Just ultimately, it is a desperate attempt to recapture the magic of that original scene, without any of the thematic weight of ‘young girl with depression fights against her demons and wills herself to live’ tethering the audience to the emotion of the scene. It’s merely two girls running through a CGI environment trying to recapture the magic of something more potent and powerful. Ultimately, it is lazy.

That’s the word: Lazy. A perfectly succinct word to describe season 5 of Stranger Things. Lazy in that it never dares to think broader than the confines of the world it built upon and beyond the derivative parameters of the world it set up. Even in the wrap-ups for each of the characters, it didn’t dare to even answer any of the burning questions that kept viewers so intrigued in the overall story. Eleven ‘dies’, but not definitively, Nancy never chooses a side in the love triangle but rather focuses on herself, and several central side characters simply disappear from the epilogue without a conclusion.

Ultimately the Duffer Brothers crumpled under the mountain of homage, nostalgia and derivativeness that had propped up Stranger Things as appointment television for the past ten years. Without anything left to copy they had to resort to, as the kids say, ‘reheating their own nachos’ and in this instance, the leftovers went down pretty cold, slimy and unsatisfyingly. This has resulted in Stranger Things, which had been at the pinnacle of Television for a decade, ending its stellar run lumped in with Game of Thrones at the junkyard titled ‘disappointing conclusions’ (and that’s putting it gently). To clarify, I don’t think that Stranger Things is as egregious as Game of Thrones, in that it is a disservice to the legacy of its storytelling and its acting, but it is a severe step down from the quality that had once been synonymous with Stranger Things.
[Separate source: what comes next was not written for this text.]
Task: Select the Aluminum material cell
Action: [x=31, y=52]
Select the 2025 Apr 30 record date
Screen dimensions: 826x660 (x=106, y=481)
So, whilst Stranger Things is by all means an inoffensive and natural conclusion to the series, it flounders and ultimately drowns in never failing to soar to the heights of the material that it drew its inspirations from. Season 5 doesn’t quite finish out as the cultural phenomenon that it ultimately blossomed into, but lumbers out as yet another series that couldn’t quite deliver on the promise of its grand ambitions… or rather the co-opted ambitions of others.